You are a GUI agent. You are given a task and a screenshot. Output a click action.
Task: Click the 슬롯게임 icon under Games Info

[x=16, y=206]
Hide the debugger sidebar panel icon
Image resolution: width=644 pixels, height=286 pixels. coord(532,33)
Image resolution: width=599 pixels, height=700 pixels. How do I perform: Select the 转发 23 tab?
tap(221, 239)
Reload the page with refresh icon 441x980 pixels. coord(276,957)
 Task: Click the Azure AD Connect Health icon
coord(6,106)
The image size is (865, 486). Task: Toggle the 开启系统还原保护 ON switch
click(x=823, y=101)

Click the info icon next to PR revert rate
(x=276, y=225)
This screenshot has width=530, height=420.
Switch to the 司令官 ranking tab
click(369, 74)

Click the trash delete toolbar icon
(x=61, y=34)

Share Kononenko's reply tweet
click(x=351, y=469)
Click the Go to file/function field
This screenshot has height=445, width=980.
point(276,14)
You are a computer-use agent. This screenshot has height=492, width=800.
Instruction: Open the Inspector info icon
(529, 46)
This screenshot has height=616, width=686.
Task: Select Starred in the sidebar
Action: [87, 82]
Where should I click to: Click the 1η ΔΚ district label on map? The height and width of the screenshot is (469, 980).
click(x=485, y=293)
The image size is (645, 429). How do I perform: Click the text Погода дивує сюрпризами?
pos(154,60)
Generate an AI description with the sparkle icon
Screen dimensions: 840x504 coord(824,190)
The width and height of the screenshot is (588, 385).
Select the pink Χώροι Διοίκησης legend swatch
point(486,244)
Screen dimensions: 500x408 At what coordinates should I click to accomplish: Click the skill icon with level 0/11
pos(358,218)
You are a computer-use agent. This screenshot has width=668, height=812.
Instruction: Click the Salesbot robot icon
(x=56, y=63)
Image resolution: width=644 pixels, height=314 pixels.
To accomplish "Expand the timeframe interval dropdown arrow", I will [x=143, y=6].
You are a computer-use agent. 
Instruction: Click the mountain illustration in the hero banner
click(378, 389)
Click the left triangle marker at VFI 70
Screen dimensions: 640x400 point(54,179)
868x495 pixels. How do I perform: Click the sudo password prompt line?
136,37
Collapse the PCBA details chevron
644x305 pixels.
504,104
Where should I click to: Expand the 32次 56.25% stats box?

The problem:
Could you restate the listing above word for word, leaving nothing out?

Exercise solution:
You are a GUI agent. You are given a task and a screenshot. Output a click action.
Task: Click the 슬롯게임 icon under Games Info

[x=16, y=206]
Hide the debugger sidebar panel icon
Image resolution: width=644 pixels, height=286 pixels. coord(532,33)
Image resolution: width=599 pixels, height=700 pixels. How do I perform: Select the 转发 23 tab?
tap(221, 239)
Reload the page with refresh icon 441x980 pixels. coord(276,957)
 Task: Click the Azure AD Connect Health icon
coord(6,106)
The image size is (865, 486). Task: Toggle the 开启系统还原保护 ON switch
click(x=823, y=101)

Click the info icon next to PR revert rate
(x=276, y=225)
This screenshot has width=530, height=420.
Switch to the 司令官 ranking tab
click(369, 74)

Click the trash delete toolbar icon
(x=61, y=34)

Share Kononenko's reply tweet
click(x=351, y=469)
Click the Go to file/function field
This screenshot has height=445, width=980.
point(276,14)
You are a computer-use agent. This screenshot has height=492, width=800.
Instruction: Open the Inspector info icon
(529, 46)
This screenshot has height=616, width=686.
Task: Select Starred in the sidebar
Action: [87, 82]
Where should I click to: Click the 1η ΔΚ district label on map? The height and width of the screenshot is (469, 980).
click(x=485, y=293)
The image size is (645, 429). How do I perform: Click the text Погода дивує сюрпризами?
pos(154,60)
Generate an AI description with the sparkle icon
Screen dimensions: 840x504 coord(824,190)
The width and height of the screenshot is (588, 385).
Select the pink Χώροι Διοίκησης legend swatch
point(486,244)
Screen dimensions: 500x408 At what coordinates should I click to accomplish: Click the skill icon with level 0/11
pos(358,218)
You are a computer-use agent. This screenshot has width=668, height=812.
Instruction: Click the Salesbot robot icon
(x=56, y=63)
Image resolution: width=644 pixels, height=314 pixels.
To accomplish "Expand the timeframe interval dropdown arrow", I will [x=143, y=6].
You are a computer-use agent. 
Instruction: Click the mountain illustration in the hero banner
click(378, 389)
Click the left triangle marker at VFI 70
Screen dimensions: 640x400 point(54,179)
868x495 pixels. How do I perform: Click the sudo password prompt line?
136,37
Collapse the PCBA details chevron
644x305 pixels.
504,104
Where should I click to: Expand the 32次 56.25% stats box?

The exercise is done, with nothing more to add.